(Exercise requirements):
- 1) Translate this sentence from the essay text into Spanish: "Character is the result of two things, mental attitude, and the way we spend our time."
- 2) Answer these questions from the essay text:
(a) What two things is character the result of?
(b) From what two things did the herd drive a new cow away?
(c) What should a newcomer in a lumber camp meet the first black look with?
- 3) Return the part of the essay text starting at "When I was a" and ending at "pokes and prods.".

(Exercise text):
==========

Like old Job, that which we fear will surely come upon us. By a wrong mental attitude we have set in motion a train of events that ends in disaster. People who die in middle life from disease, almost without exception, are those who have been preparing for death. The acute tragic condition is simply the result of a chronic state of mind—a culmination of a series of events.

Character is the result of two things, mental attitude, and the way we spend our time. It is what we think and what we do that make us what we are.

By laying hold on the forces of the universe, you are strong with them. And when you realize this, all else is easy, for in your arteries will course red corpuscles, and in your heart the determined resolution is born to do and to be. Carry your chin in and the crown of your head high. We are gods in the chrysalis.

The Outsider

When I was a farmer lad I noticed that whenever we bought a new cow, and turned her into the pasture with the herd, there was a general inclination on the part of the rest to make the new cow think she had landed in the orthodox perdition. They would hook her away from the salt, chase her from the water, and the long-horned ones, for several weeks, would lose no opportunity to give her vigorous digs, pokes and prods.

With horses it was the same. And I remember one particular little black mare that we boys used to transfer from one pasture to another, just to see her back into a herd of horses and hear her hoofs play a resounding solo on their ribs as they gathered round to do her mischief.

Men are animals just as much as are cows, horses and pigs; and they manifest similar proclivities. The introduction of a new man into an institution always causes a small panic of resentment, especially if he be a person of some power. Even in schools and colleges the new teacher has to fight his way to overcome the opposition he is certain to meet.

In a lumber camp, the newcomer would do well to take the initiative, like that little black mare, and meet the first black look with a short-arm jab.

But in a bank, department store or railroad office this cannot be. So the next best thing is to endure, and win out by an attention to business to which the place is unaccustomed. In any event, the bigger the man, unless he has the absolute power to overawe everything, the more uncomfortable will be his position until gradually time smooths the way and new issues come up for criticism, opposition and resentment, and he is forgotten.

The idea of Civil Service Reform—promotion for the good men in your employ rather than hiring new ones for the big places—is a rule which looks well on paper but is a fatal policy if carried out to the letter.

==========

(Dataset excerpts):
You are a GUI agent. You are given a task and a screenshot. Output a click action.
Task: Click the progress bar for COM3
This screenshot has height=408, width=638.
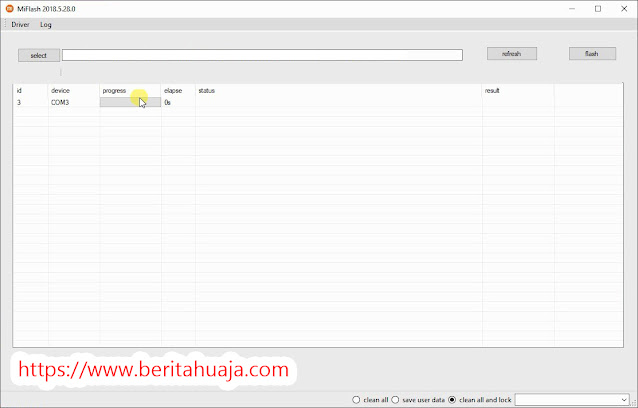(x=130, y=102)
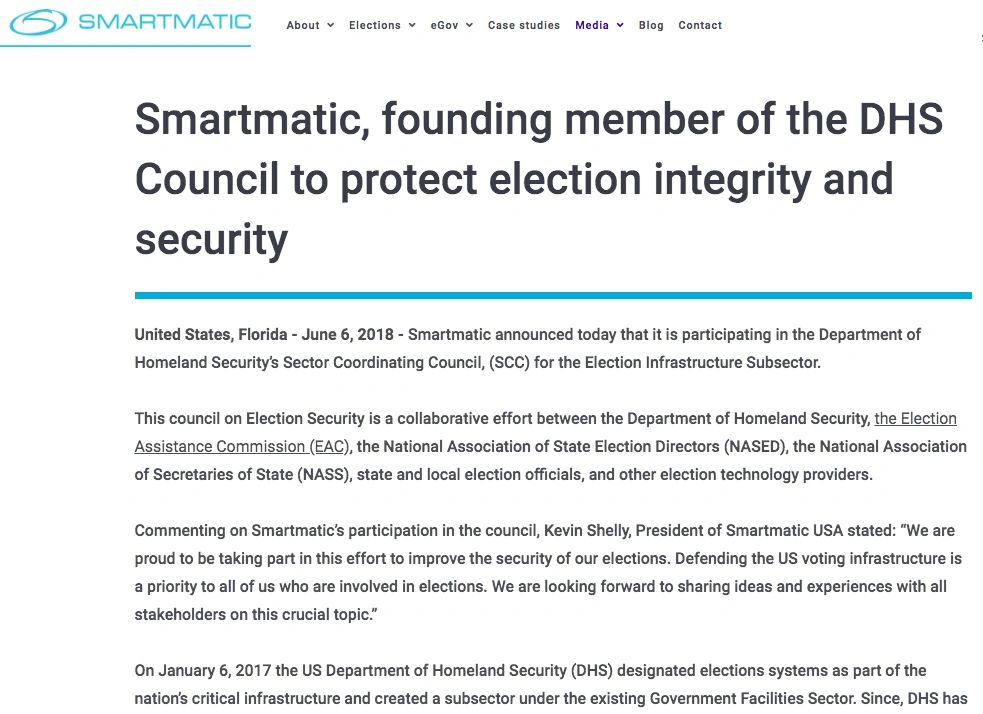Image resolution: width=983 pixels, height=714 pixels.
Task: Select the eGov navigation item
Action: [444, 26]
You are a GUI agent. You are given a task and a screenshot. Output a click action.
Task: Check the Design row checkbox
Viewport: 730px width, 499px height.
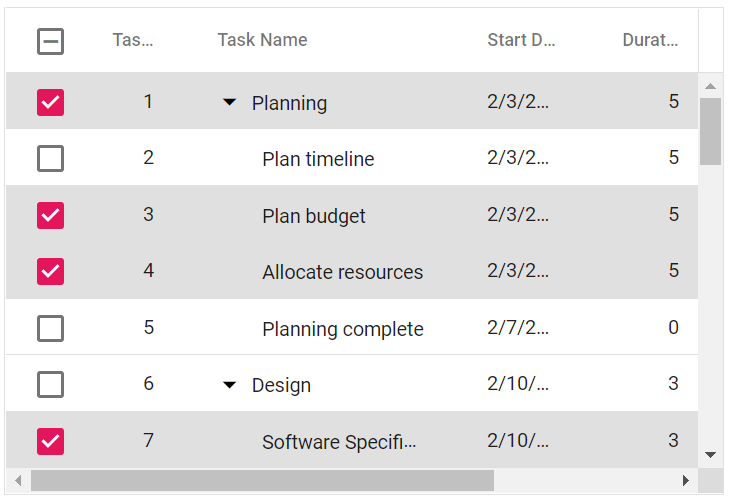(50, 384)
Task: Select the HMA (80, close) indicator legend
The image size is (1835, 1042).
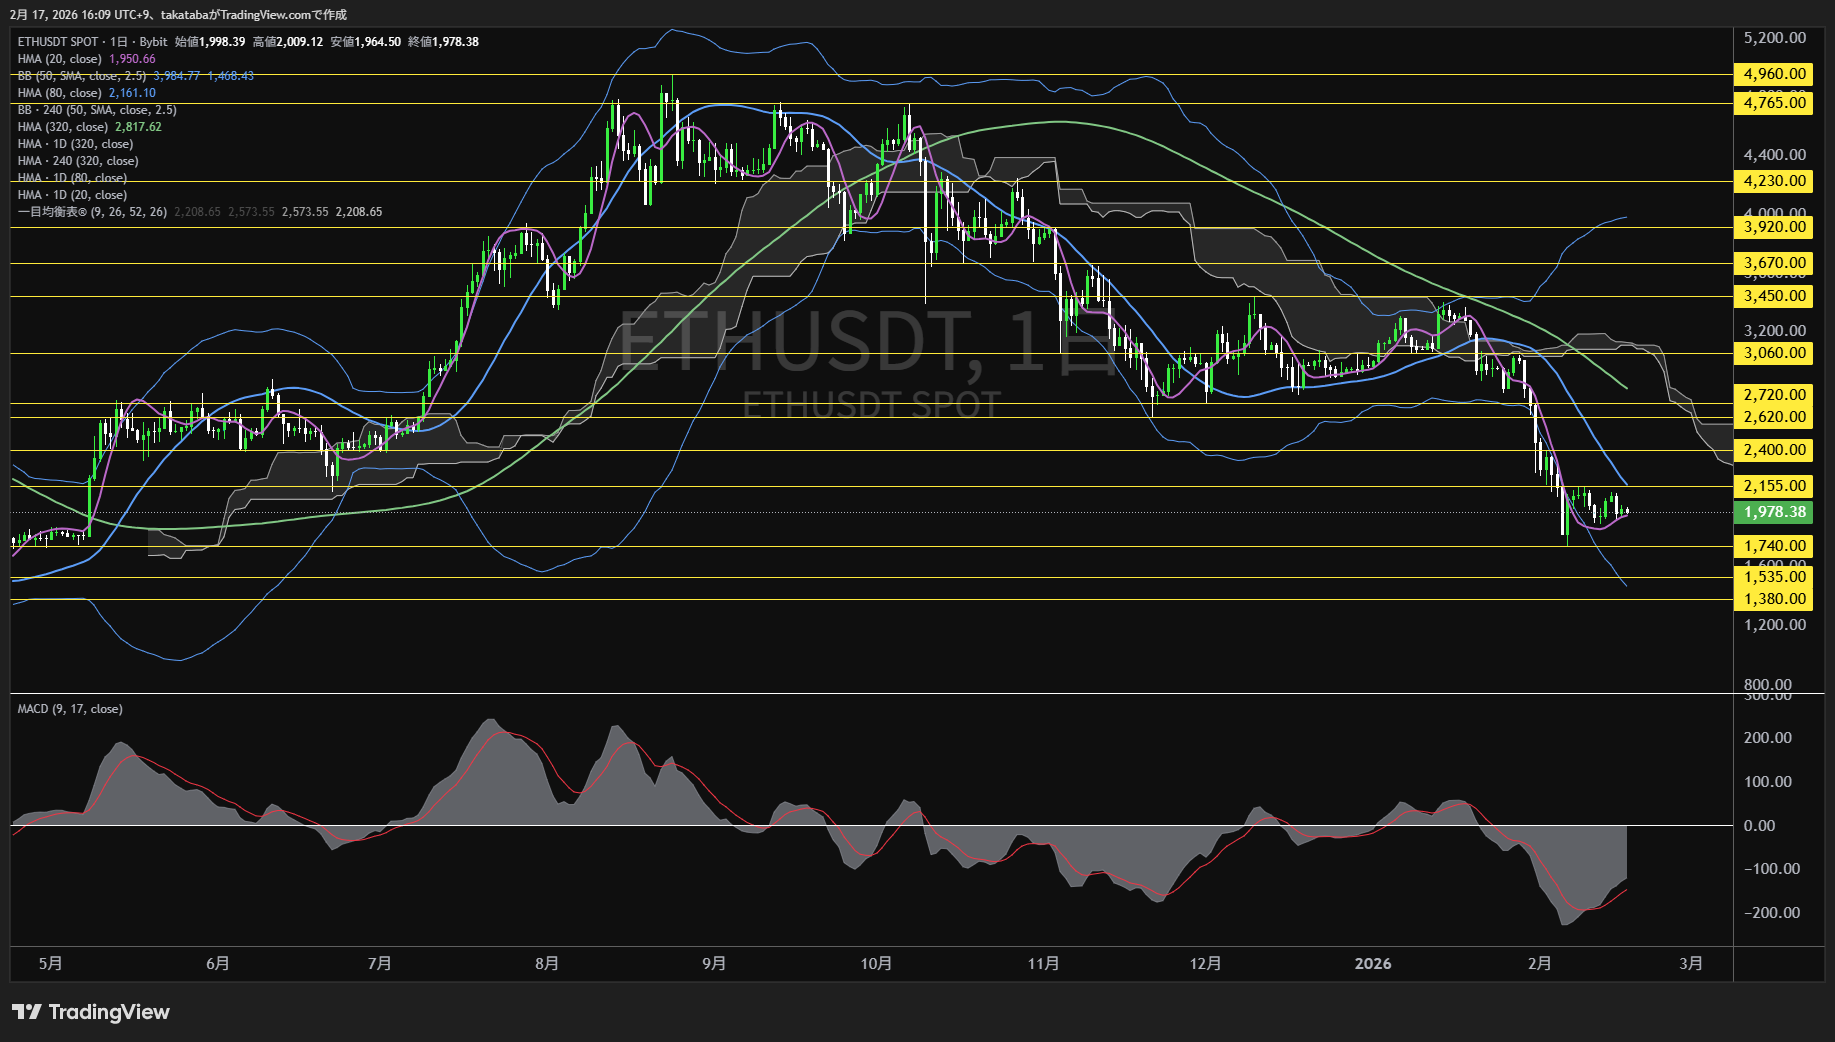Action: click(60, 93)
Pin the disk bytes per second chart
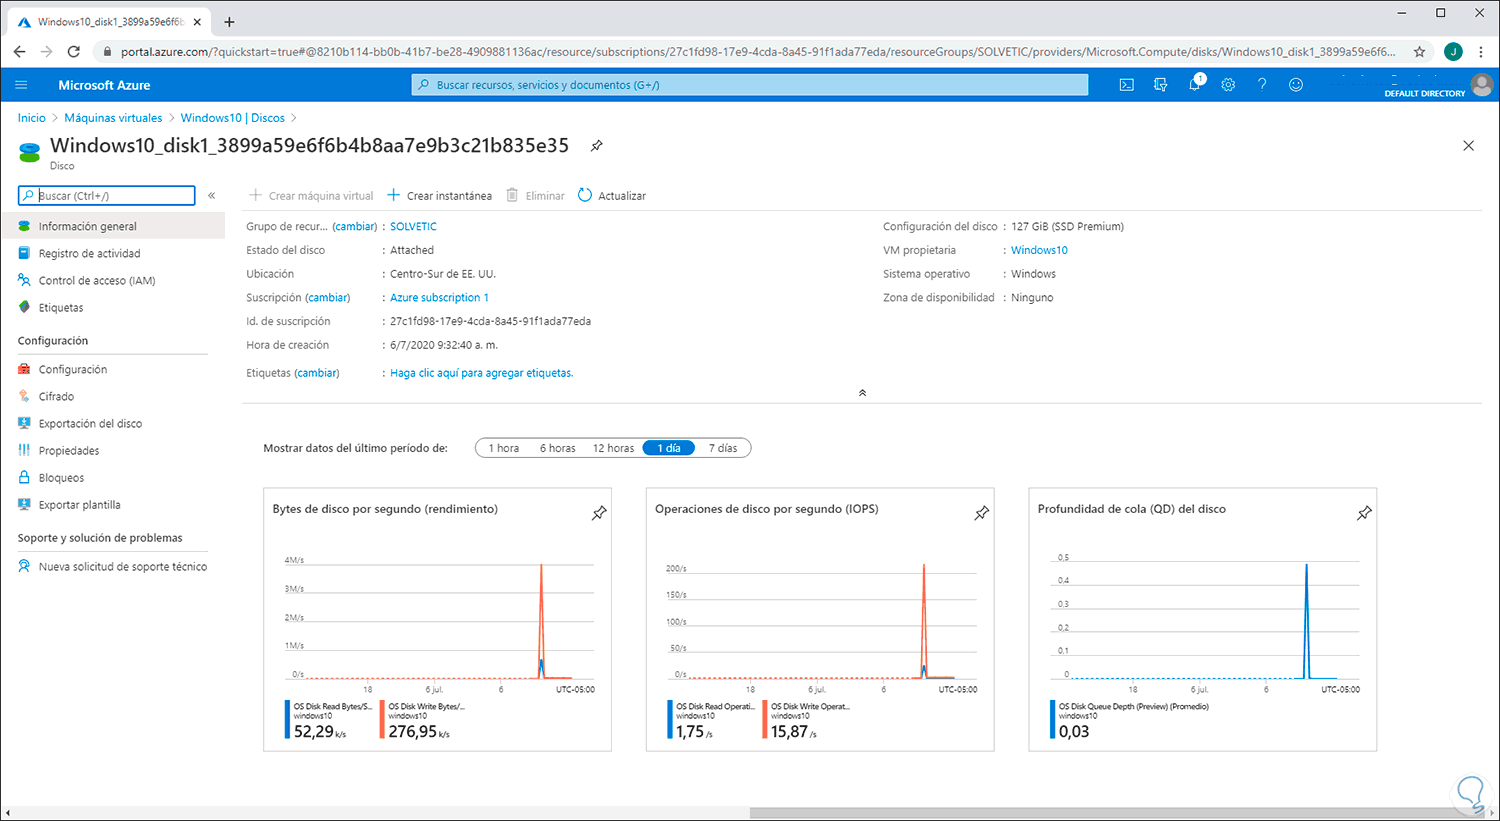Screen dimensions: 1500x821 pyautogui.click(x=599, y=513)
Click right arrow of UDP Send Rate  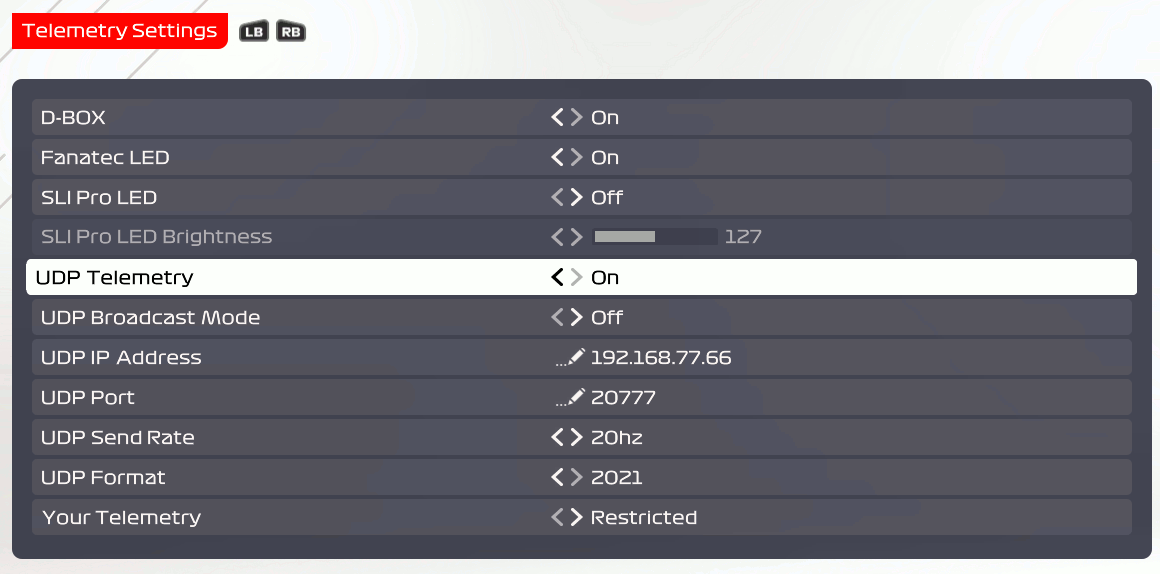click(576, 437)
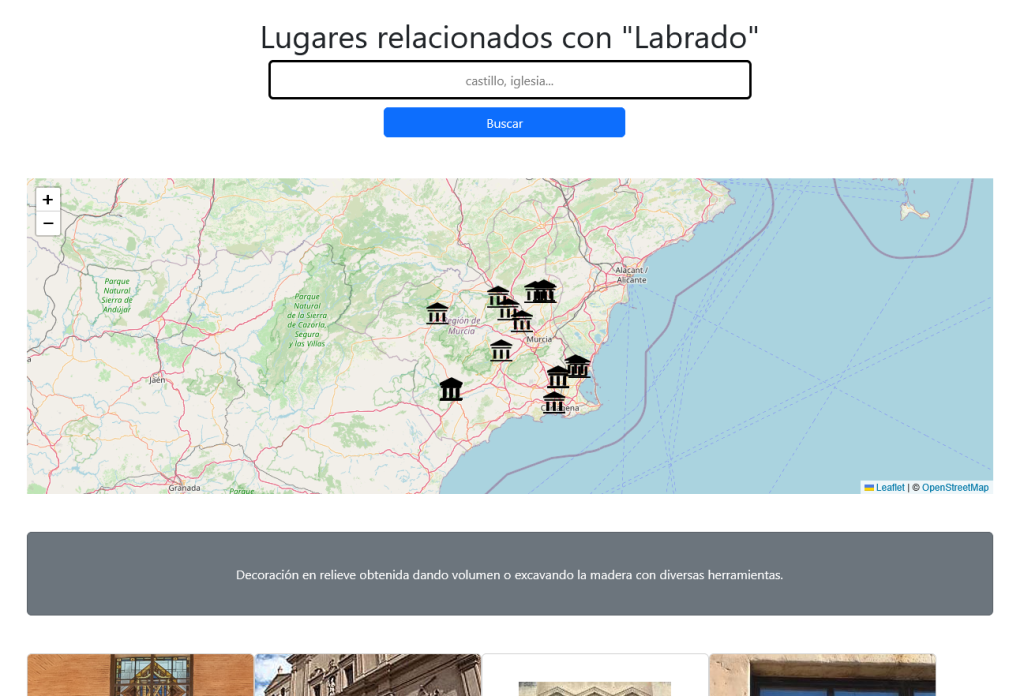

==========

(Answers to the exercise):
- 1) El carácter es el resultado de dos cosas, la actitud mental y la manera en que empleamos nuestro tiempo.

- 2)
(a) Mental attitude and the way we spend our time.
(b) The salt and the water.
(c) A short-arm jab.

- 3)
When I was a farmer lad I noticed that whenever we bought a new cow, and turned her into the pasture with the herd, there was a general inclination on the part of the rest to make the new cow think she had landed in the orthodox perdition. They would hook her away from the salt, chase her from the water, and the long-horned ones, for several weeks, would lose no opportunity to give her vigorous digs, pokes and prods.